Yaguth, Ya'uq, Nadr, Wadd en Suwa werden door verschillende stammen geadopteerd, waarbij eenieder van hen zijn eigen idool had. Wadd was gegraveerd in de vorm van een man terwijl Nailah en Suwa in de vorm van een vrouw waren. Yaguth had de vorm van een leeuw, Ya'uq van een paard en Nasr van een gier. Sommige stammen deelden hun afgoden, Tasm en Jadais hadden een gemeenschappelijke idool. De Kalb stam aanbad Wadd wiens centrum Dumat-ul-Jandal was. Banu Tamim aanbad Taim. Suwa werd aanbeden door de Hudhail, Mudhij en de Jemeniete stammen aanbaden Yaguth. Dhil-Kala aanbaden Nasr in Himyar, de Hamdan aanbaden Ya'uq, Banu Mughith van de Banu Thaqif stam dienden als bewakers van Laat in Ta'if, de Quraish en Banu Kinanah aanbaden Uzza terwijl Banu Shaibah de hoeders waren van Uzza. Manat werd aanbeden door de Aus en Khazraj stammen, Jehar door Banu Hawazin, Awal door de Bakr en Taghlib, Muharraq door Banu Bakr bin Wa-il, Sa'd door Banu Malkan, Sa'eer door Banu Antarah, Amyanas door Banu Khaulan, Raza door Banu Tai en Dhul-Kaffain door de Daus. Naast de genoemde afgoden, waren veel andere afgoden beroemd zoals Jarish, Shariq, A'im, Madan, Auf en Manaf. Wanneer er een ontmoeting van afgoden werd georganiseerd en er een Arabier deze niet kon bijwonen, dan regelgde hij een steen die Duwwar genoemd werd, en ging er vervolgens rond omheen zoals bij de Ka'bah, ter compensatie voor de gemiste bijeenkomst.

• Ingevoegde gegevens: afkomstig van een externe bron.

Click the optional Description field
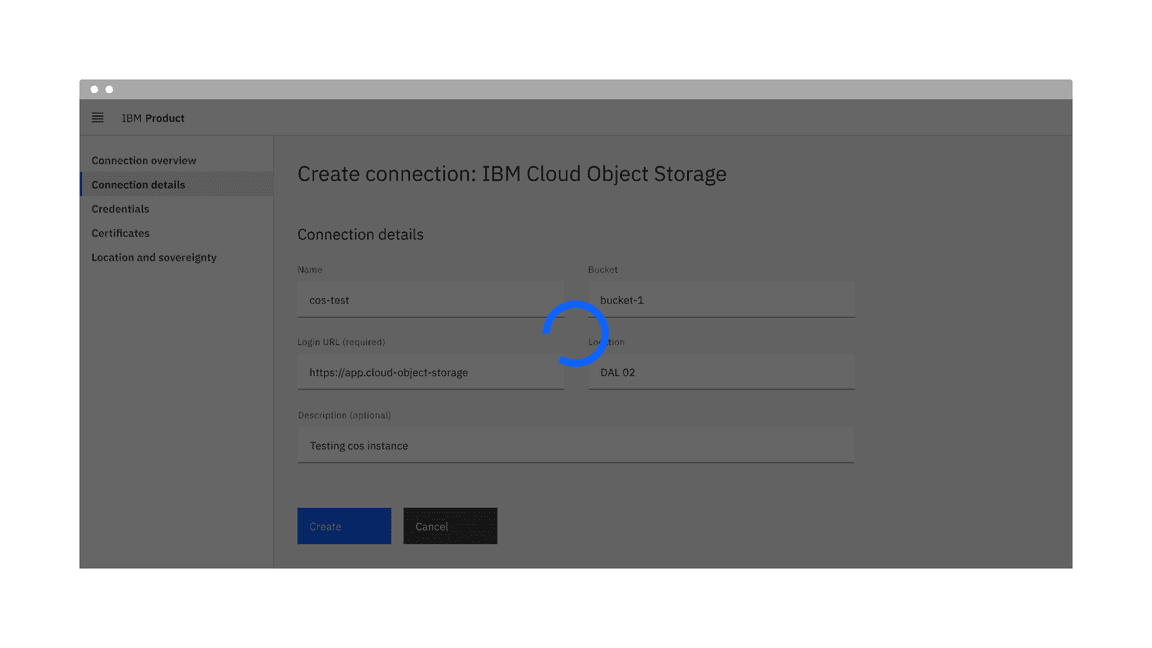The width and height of the screenshot is (1152, 648). point(575,445)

Er waren in Arabië ook andere ontmoetingsplaatsen voor afgoden naast de Ka'bah. Ghatfan had een gelijksoortige huis aan de Ka'bah gebouwd en noemde het Qalis en zij deden daar Hadj. Banu Khath'am had ook een huis gebouwd en noemde het Dhul-Khalasah om daar Hadj te verrichten. Dhul-Ka'bat was het centrum van aanbidding van de Rabi'ah. Er was een stammentempel in Najran welke met driehonderd huiden gebouwd was en de Ka'bah van Najran genoemd werd. De afgodenaren van Arabië bezochten het zoals zij de Ka'bah bezochten. Bovendien hadden ze er ook een Haram (afgeschermd gebied) omheen gebouwd waar zelfs een moordenaar of sluipmoordenaar veilig was. Op de top van de Ka'bah was er een andere afgod die Shams heette. Plaatjes van Ibrahim, Ismail, Isa (Jezus) en Maryam (Maria) 'alayhim salaam werden ook aanbeden in de Ka'bah.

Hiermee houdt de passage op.